It gets worse before it gets better
When I was a young girl visiting my grandmother, my friends took me to the local pool. While there I managed to step on a big shard to glass. Once I got back to my grandmother’s, she was unwilling to look at it seeing as how she had a weak stomach. I knew that glass needed to come out, but being her granddaughter, I too suffer from that same weak stomach. No way was I able to pull it out. So I hobbled next door to my friend with tweezers in hand and her mom went to work on my foot.
“Teresa, this is going to hurt worse before I can make it better,” Dot explained. I nodded. What else could I do? I was a girl out of options. So she dug it out, cleaned the wound, bandaged me up and I eventually headed back to my grandmother’s weak-kneed but grateful.
I need to say something terribly difficult so let’s all take a deep breath for a moment. Here’s the hard truth: we are a people who have not bothered to acquire the skill sets necessary to pull shards of glass out of bleeding people AND we have lost the stomach for the work in the process.
This is a terrible thing.

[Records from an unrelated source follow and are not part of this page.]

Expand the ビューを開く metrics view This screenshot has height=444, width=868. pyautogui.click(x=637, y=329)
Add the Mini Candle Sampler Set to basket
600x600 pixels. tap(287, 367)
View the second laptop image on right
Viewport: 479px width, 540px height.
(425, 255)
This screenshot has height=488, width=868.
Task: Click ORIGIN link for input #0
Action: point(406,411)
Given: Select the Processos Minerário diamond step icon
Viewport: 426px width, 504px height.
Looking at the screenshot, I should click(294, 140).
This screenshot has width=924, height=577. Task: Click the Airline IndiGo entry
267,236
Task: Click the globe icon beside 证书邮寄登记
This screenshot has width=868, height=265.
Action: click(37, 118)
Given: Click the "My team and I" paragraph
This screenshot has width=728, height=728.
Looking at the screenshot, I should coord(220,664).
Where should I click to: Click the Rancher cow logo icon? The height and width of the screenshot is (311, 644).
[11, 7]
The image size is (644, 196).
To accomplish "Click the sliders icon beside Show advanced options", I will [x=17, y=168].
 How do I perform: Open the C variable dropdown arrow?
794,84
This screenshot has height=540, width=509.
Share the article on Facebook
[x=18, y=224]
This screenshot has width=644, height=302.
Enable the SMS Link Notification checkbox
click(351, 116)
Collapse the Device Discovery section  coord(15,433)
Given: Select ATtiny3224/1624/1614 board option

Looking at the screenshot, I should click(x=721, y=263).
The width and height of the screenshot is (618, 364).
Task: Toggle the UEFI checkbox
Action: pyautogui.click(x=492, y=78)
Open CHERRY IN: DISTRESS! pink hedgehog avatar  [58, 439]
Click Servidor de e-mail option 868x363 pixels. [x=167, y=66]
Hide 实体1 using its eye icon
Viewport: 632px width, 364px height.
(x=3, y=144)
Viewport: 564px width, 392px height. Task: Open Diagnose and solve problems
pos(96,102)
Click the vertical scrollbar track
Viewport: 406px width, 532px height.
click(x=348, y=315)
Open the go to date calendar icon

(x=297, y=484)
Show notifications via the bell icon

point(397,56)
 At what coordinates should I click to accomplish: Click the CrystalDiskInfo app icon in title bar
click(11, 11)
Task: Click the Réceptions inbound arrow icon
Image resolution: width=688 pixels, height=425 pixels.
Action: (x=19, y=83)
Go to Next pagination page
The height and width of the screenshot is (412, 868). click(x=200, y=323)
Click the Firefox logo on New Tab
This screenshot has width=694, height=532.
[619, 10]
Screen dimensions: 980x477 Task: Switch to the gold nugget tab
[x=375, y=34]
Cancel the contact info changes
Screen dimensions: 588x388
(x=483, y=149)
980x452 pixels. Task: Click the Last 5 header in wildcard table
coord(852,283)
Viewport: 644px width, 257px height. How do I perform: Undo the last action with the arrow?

Because it leaves us with few good options when those days arrive when it is essential for someone to help us see the deeply wounded parts of us that need to be dug out and disinfected to avoid infection.
In the AA literature “The Twelve and Twelve” someone with a stomach for telling hard truths wrote “that most of the alcoholics under investigation were still childish, emotionally sensitive, and grandiose.” Ouch. And let me hasten to add that this malady is certainly NOT limited to folks with a substance use disorder. This is true for all of us some of the time.
How do you think your own childishness, emotional sensitivity and grandiose thinking has hindered your own ability to live the life of your dreams?